Pixel coordinate grounding data
*** Begin section ***
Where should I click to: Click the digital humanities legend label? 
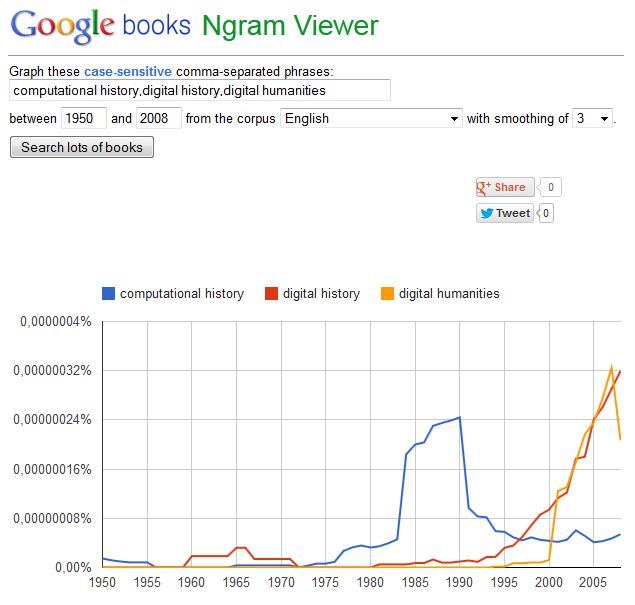click(449, 294)
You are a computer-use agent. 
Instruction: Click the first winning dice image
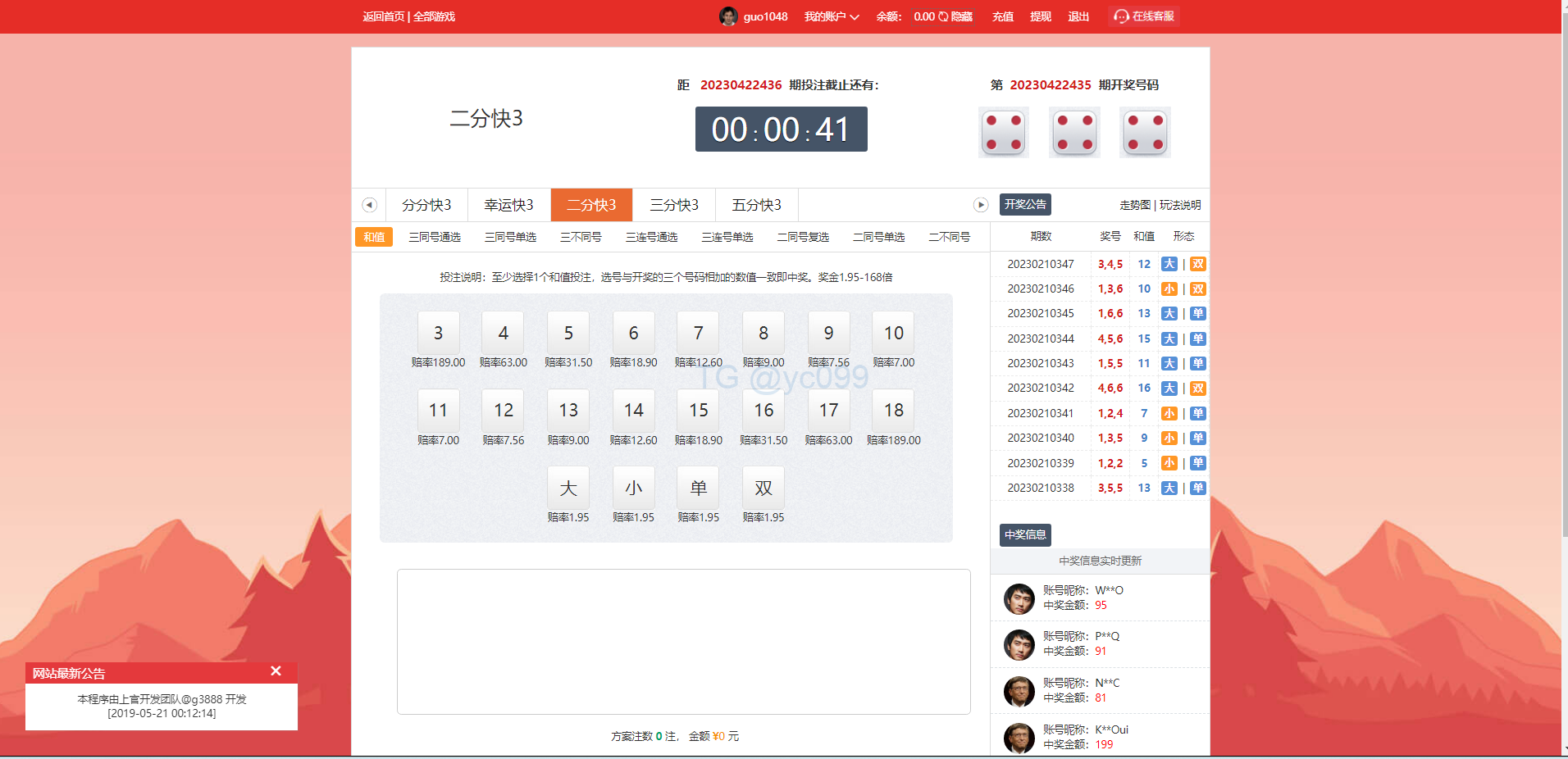(x=1003, y=132)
*** End section ***
All of the entries above are to be written out exactly, with no pictures.

▸ Result of this exercise:
Where should I click to: Click the digital humanities legend label? 
click(449, 294)
You are a computer-use agent. 
Instruction: Click the first winning dice image
(x=1003, y=132)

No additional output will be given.